This quick ETL tutorial has the purposed of showing how to categorize the newest records in a table when there are duplicated items in a dataset.

Below is an example using an employee’s table as a starting point:

For some reason, John McGuire and Mary Campbell records are duplicated:

SELECT * FROM EMPLOYEES;

In this example, the goal is to keep only the newest records for each person.

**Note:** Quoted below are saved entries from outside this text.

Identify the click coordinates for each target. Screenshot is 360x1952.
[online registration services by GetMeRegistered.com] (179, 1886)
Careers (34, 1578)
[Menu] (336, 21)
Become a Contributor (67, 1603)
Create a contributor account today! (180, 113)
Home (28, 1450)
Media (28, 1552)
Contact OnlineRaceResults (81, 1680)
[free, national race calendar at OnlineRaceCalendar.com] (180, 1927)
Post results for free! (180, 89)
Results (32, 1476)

In order to do so, a simple row_number() function needs to be applied to the columns NAME and AGE. See below:

select NAME, AGE, ETL_INSERT_DATE,
      row_number() over(partition by NAME, AGE order by ETL_INSERT_DATE desc) asRowNum
  from EMPLOYEES

When using the ETL_INSERT_DATE as a parameter, the RowNumber = 1 will always be unique and the newest inserted record, which is the one we want to keep in this exercise.

We just need to filter the records with RowNum = 1, and delete the other records:

with CTE as (
     select NAME, AGE, ETL_INSERT_DATE,
          row_number() over(partition by NAME, AGE order by ETL_INSERT_DATE desc) asRowNum
       from EMPLOYEES
)
select *
     from CTE
          where RowNum = 1

Since Mark and Lincoln are not duplicated, they were not affected. So RowNumber will be 1 for all employees.